Despite the importance of complete medical records, surveys of office practices have shown that documentation is frequently incomplete or poor, with the most often lacking elements being [8]:

  • Updated problem list

  • Discussion of medications

  • Allergies

  • Informed consent process

  • Physician signature (to indicate review)

Physicians should ensure that all essential information is documented in every patient's record (Table 6) [7,19,120,121]. In addition, the record should include written instructions that were provided to the patient. Documentation should be clear, objective, specific, and dated. The use of abbreviations should be limited to those that are approved.

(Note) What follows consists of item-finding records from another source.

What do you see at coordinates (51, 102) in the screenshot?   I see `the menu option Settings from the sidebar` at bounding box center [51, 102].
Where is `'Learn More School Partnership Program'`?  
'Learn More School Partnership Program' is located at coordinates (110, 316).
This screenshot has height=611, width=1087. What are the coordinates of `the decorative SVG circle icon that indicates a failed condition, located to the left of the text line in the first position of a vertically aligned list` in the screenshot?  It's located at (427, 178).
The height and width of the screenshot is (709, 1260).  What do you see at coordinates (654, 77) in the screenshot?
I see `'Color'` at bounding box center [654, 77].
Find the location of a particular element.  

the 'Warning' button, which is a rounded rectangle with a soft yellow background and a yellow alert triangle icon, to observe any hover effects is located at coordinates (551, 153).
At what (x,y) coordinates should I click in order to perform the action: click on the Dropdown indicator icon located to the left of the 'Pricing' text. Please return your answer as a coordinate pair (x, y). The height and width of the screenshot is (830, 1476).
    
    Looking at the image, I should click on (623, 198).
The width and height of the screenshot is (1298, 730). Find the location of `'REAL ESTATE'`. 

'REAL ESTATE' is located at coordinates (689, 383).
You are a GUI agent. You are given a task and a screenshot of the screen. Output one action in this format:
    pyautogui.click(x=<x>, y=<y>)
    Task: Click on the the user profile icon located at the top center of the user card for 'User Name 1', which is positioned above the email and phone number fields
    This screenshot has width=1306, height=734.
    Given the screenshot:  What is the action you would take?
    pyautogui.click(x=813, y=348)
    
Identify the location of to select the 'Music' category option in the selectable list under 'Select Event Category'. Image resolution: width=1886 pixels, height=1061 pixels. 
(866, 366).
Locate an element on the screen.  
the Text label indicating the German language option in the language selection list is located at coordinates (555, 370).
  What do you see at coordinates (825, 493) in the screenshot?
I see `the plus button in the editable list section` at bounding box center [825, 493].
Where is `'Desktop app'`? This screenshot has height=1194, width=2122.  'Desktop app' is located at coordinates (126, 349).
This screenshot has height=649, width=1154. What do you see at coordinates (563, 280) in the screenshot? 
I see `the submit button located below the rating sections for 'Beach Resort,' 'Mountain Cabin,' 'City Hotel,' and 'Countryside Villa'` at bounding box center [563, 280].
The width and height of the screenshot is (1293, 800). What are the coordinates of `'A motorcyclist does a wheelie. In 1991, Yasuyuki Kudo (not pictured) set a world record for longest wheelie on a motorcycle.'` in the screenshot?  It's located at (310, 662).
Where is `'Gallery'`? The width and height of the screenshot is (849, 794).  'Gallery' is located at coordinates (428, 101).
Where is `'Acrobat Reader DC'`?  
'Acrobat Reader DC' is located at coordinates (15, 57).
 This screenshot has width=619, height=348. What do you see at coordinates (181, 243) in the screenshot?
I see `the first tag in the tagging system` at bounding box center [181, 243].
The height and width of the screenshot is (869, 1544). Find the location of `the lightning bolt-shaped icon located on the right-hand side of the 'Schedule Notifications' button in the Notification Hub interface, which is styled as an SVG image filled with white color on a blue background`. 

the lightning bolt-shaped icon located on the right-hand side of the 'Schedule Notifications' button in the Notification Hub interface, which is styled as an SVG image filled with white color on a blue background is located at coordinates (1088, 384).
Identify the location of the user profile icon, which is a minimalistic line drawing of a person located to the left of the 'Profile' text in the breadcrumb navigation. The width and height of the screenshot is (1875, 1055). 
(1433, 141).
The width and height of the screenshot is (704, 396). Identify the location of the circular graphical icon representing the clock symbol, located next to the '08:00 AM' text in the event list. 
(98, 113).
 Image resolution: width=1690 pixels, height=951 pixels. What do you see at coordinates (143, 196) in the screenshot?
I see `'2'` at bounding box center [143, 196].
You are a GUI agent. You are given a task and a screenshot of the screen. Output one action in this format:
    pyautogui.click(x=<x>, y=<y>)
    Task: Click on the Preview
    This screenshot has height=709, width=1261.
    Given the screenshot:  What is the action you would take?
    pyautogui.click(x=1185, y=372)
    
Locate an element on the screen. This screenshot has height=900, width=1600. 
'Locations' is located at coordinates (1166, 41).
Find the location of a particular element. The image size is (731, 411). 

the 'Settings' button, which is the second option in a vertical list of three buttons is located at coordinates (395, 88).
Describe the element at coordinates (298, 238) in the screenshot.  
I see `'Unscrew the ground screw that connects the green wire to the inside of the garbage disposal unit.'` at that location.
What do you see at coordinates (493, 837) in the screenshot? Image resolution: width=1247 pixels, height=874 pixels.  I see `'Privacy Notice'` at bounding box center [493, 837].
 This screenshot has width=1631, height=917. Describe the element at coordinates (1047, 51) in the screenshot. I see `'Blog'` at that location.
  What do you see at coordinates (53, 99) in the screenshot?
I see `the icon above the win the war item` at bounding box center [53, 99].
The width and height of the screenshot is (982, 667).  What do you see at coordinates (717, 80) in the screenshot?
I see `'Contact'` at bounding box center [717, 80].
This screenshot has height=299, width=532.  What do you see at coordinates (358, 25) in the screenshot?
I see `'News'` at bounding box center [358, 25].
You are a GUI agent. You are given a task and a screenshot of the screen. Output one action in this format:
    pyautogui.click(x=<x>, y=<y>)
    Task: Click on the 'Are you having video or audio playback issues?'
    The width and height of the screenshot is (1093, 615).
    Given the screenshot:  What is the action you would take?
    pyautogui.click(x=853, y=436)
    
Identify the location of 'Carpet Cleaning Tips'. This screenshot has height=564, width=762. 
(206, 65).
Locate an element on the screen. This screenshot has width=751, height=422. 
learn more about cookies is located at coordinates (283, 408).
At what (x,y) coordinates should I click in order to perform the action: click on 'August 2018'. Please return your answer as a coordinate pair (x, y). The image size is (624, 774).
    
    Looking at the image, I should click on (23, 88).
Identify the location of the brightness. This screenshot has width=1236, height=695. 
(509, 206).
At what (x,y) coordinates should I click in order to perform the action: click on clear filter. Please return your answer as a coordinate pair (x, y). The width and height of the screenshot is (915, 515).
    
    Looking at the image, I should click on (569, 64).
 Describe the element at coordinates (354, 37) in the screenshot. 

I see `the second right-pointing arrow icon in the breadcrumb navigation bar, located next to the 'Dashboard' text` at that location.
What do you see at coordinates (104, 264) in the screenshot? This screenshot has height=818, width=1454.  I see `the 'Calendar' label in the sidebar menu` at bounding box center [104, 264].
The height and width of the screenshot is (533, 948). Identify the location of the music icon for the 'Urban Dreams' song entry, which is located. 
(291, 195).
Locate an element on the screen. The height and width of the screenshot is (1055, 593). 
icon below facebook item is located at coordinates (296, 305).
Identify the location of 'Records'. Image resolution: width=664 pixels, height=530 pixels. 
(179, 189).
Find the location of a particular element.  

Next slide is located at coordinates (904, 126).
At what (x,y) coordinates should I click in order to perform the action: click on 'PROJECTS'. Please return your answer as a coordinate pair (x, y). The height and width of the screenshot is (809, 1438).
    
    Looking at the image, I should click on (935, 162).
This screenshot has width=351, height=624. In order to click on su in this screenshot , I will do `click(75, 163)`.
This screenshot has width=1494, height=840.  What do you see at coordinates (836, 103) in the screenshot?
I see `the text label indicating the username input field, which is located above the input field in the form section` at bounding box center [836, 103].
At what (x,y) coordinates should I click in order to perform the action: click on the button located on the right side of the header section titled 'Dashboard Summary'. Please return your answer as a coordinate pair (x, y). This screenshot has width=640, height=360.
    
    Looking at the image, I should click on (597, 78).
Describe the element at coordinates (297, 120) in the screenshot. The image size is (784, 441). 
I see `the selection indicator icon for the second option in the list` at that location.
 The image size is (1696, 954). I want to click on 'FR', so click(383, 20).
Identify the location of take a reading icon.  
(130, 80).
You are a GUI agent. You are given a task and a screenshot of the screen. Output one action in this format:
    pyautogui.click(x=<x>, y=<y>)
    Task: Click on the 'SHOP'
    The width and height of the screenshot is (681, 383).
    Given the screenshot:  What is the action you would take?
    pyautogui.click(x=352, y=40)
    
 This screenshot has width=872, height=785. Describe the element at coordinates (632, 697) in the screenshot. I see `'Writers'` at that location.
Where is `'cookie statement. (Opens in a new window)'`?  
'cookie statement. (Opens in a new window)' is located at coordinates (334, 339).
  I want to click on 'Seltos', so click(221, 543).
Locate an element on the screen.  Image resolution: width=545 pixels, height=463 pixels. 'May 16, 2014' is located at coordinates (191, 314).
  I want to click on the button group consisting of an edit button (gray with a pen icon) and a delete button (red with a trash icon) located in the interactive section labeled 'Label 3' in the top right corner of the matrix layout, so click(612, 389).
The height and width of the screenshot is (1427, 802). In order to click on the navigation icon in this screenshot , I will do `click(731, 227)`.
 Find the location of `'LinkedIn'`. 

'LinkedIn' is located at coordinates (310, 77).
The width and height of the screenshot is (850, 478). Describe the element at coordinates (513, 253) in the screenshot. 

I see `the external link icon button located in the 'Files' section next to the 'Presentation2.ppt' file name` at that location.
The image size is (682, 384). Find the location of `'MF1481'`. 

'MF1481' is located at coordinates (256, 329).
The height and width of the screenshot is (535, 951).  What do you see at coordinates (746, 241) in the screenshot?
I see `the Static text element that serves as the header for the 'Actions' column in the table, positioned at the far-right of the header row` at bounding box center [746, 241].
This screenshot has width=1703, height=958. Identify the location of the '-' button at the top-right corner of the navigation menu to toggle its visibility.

Full date (month, date, year) and time of the encounter
Updated patient problem list
Medication list (including over-the-counter drugs and supplements)
Informed consents
Thorough patient history (including experience with drugs or alcohol, and psychologic or social issues)
Drug allergies and sensitivities
Physician's advice
Diagnosis (including thought process and list of possible diagnoses if uncertain)
Physical examination findings (especially changes or absence of abnormality)
Changes in the clinical course of a condition
All tests ordered or recommended
All discussions with the patient
All telephone conversations with the patient
All test results
Follow-up plan
Patient's refusal of care or noncompliance with medications, treatment, or scheduled follow-up or appointments (and the physician's efforts to educate the patient about the risks of noncompliance)
Reports of consultations, with dates and times
Results of all testing, including the dates they were ordered, interpreted, and reviewed
Notes regarding patient dissatisfaction and the response of the physician or other staff

Problems exist with both paper and electronic medical records. Paper records are often found to be illegible, and electronic medical records are frequently used inconsistently by the physicians within a practice [8]. Practices with electronic medical records should have a reliable backup system as well as a disaster recovery program [7]. A physician should never alter a medical record after a claim has been filed [7,19].


Most medical errors have been found to be related to faulty systems rather than incompetence, which means that improving office and practice routines can help physicians avoid adverse outcomes [51]. Efficient office processes and procedures enhance the quality of patient care while decreasing the risk for medical error.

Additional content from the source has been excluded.